Although the construction of only the gripper assembly 74 has been shown in FIG. 6, it should be understood that the gripper assemblies 75-77 and 80-83 are of the same construction as the gripper assembly 74 and are operated between the open and closed conditions in the same manner. Although it is contemplated that many different types of known gripper assemblies could be used, the construction of one specific preferred known type of gripper assembly is more fully illustrated in U.S. Pat. No. 3,730,517.

The chain drive assembly 86 (see FIG. 7) is effective to move the inside chains 58 and 60 at the same speed and to vary the speed of movement of the inside chains relative to the speed of movement of the outside chains 68 and 70 while moving the two outside chains at the same speed. Thus, the inside chains 58 and 60 extend around a pair of drive sprockets 200 and 202 which are fixedly keyed to a horizontal drive shaft 204 rotatably mounted on side frame members 119 and 205. The chains 58 and 60 extend from the drive sprockets 200 and 202 to a pair of idler sprockets 206 and 208 which are rotatably mounted on a horizontal shaft 210. The shaft 204 is driven by an inut gear 214 which is keyed to a horizontal drive shaft 216 and is disposed in meshing engagement with a drive gear 220 which is keyed to the shaft 204. Therefore, upon rotation of the input shaft 216, the input gear 214 is rotated to drive the gear 220. Rotation of the gear 220 rotates the shaft 204 and the two drive sprockets 200 and 202 to drive the inside chains 58 and 60 at the same speed.

The two outside chains 68 and 70 extend around a pair of drive sprockets 224 and 226 which are keyed to the shaft 210 on which the idler sprockets 206 and 208 are rotatably mounted. The two outside chains 68 and 70 extend from the drive sprockets 224 and 226 to a pair of sprockets 228 and 230. An input gear 234 for effecting movement of the drive chains 68 and 70 is fixedly connected with a sleeve 236 which is rotatably mounted on the shaft 216. The gear 234 is disposed in meshing engagement with a drive gear 240 formed on a sleeve 242 which is rotatably mounted on the shaft 204 and is fixedly connected with the sprocket 230.

Upon rotation of the input gear 234, the gear 240 is rotated to rotate the sproket 230. This causes the chain 70 to move and rotate the drive sprocket 226 which is fixedly keyed to the shaft 210. Rotation of the shaft 210 with the drive sprocket 226 results in rotation of the drive sprocket 224 and movement of the chain 68 in unison with the chain 70.
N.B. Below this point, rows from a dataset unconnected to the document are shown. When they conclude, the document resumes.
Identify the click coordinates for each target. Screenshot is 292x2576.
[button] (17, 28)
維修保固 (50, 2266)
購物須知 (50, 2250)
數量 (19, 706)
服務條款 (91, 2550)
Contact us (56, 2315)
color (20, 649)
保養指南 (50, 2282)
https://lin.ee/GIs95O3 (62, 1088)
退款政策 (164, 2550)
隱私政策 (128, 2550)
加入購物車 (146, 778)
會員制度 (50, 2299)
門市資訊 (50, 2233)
It should be noted that the drive sprockets 200 and 202 for the two inside chains are fixedly connected with the shaft 204 and are rotatable relative to the sprockets 228 and 230 connected with the outside drive chains 68 and 70. Similarly, the drive sprockets 224 and 226 for the outside chains 68 and 70 are fixedly connected with the shaft 210 and are rotatable relative to the sprockets 206 and 208 connected with the inside chains 58 and 60. Therefore, if the speed of rotation of the input gear 214 for the inside chains 58 and 60 is varied relative to the speed of rotation of the input gear 234 for the outside chains 68 and 70, the inside chains 58 and 60 will be accelerated or decelerated relative to the outside chainsv Similarly, if the speed of rotation of the input gear 234 is varied relative to the speed of rotation of the input gear 214, the outside chains 68 and 70 will be either accelerated or dccelerated relative to the inside chains 58 and 60. Thus, the mounting arrangement for the chains and gripper assemblies is such that a sheet engaged by one set of grippers, for example the inside set of grippers 48, can be decelerated as it approaches the receiving station 42 while a next succeeding sheet which is engaged by another set of grippers, for example the outside set of grippers 50, is being moved at a constant speed toward the receiving station 42.
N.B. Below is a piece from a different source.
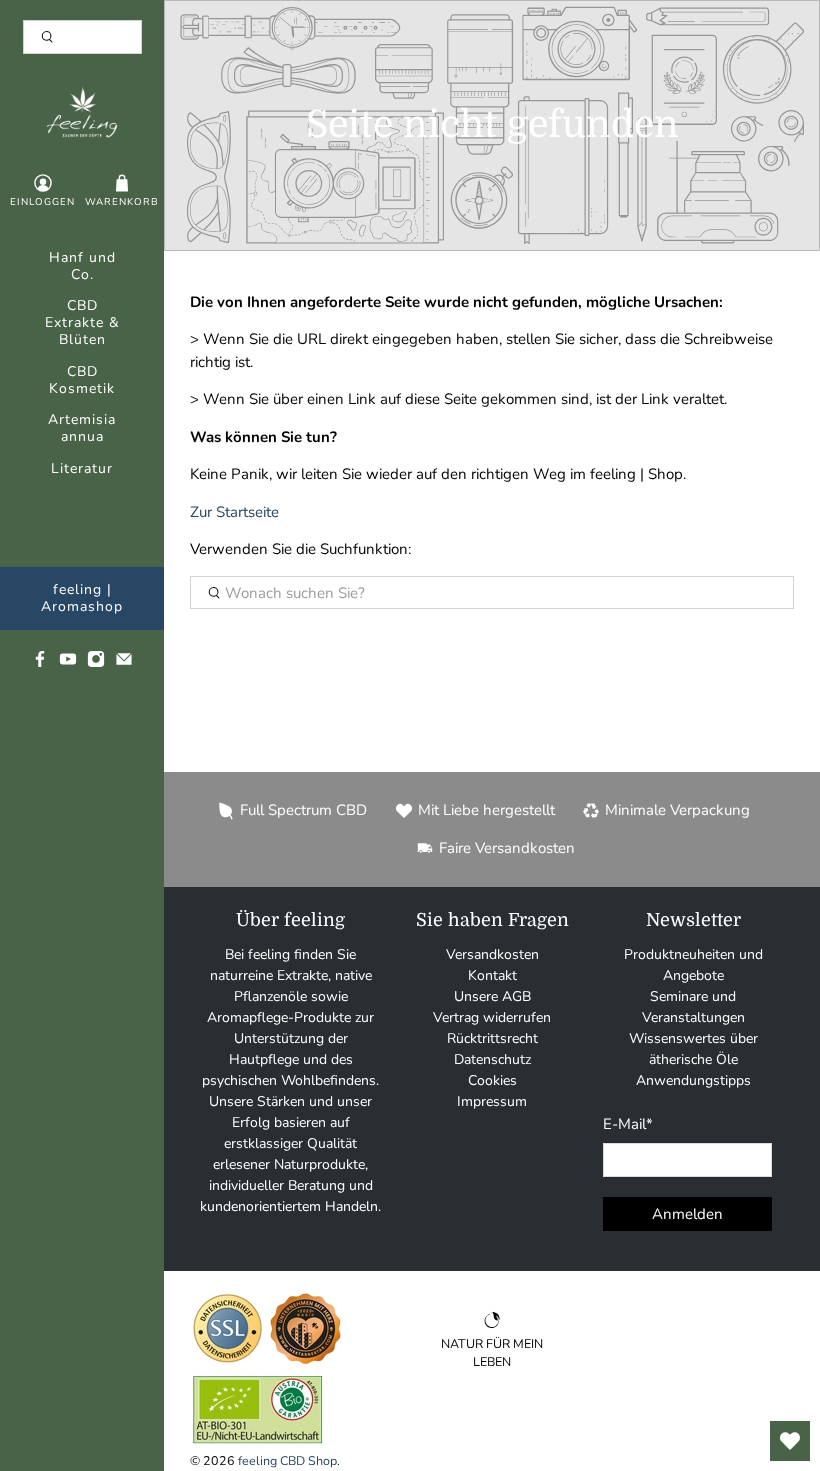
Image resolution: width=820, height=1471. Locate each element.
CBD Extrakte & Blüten (82, 323)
When on set of grippers 48 or 50 is moved relative to another set of grippers, the path length distance between gripper assemblies in the two sets of grippers is varied. Thus, when the inside set of grippers 48 is being decelerated and the outside set of grippers is moving at a constant speed, the path length distance between the inside gripper assembly and the outside gripper assembly 81 is decreased (see FIGS. 8 and 9). However, the chains 58, 60, 68, and 70 maintain the path length distance between gripper assemblies in each set of grip pers constant.

Gripper Movement The sheet slowdown apparatus 20 is effective to move each sheet received in turn from the cutter and creaser assembly 22 at the pickup station 38 to the receiving station 42. To prevent the rupturing or tearing of the relatively weak tabs sheet is decelerated over a relatively long period of time. This is accomplished by engaging the leading edge portion of a sheet at the pickup station 38 with grippers which are moving at the same surface speed at which the sheet is fed to the pickup station from the cutter and creaser 22. The grippers continue to move the engaged sheet at the same speed toward the receiving station 42. When the grippers are approaching the receiving station 42, the grippers are decelerated to a relatively slow speed and may even be stopped for an instant oftime. The sheet is then released at the receiving station.

The time period during which the sheet is moved at a constant speed and decelerated is greater than the time period between the arrival of the leading edge portions of successive sheets at the pickup station 38. This means that before a sheet is released at the receiving station 42 by one set of grippers, the leading edge of the next succeeding sheet has been engaged at the pickup station 38 by another set of grippers. As the leading sheet is decelerated, the next succeeding sheet is moved away from the pickup station at a constant speed.

The sheet 30a is conveyed from the nip between the working cylinders 24 and 26 in the cutter and creaser 22 to the broke stripping cylinders 34 and 36 which feed the sheet to the pickup station 38. The stripping cylinders 34 and 36 are driven by a gear train at the same surface speed as the working cylinders 24 and 26. Therefore, the sheet feed rate or speed of movement of the sheet is maintained constant as it moves from the nip between the working cylinders 24 and 26 to the pickup station 38.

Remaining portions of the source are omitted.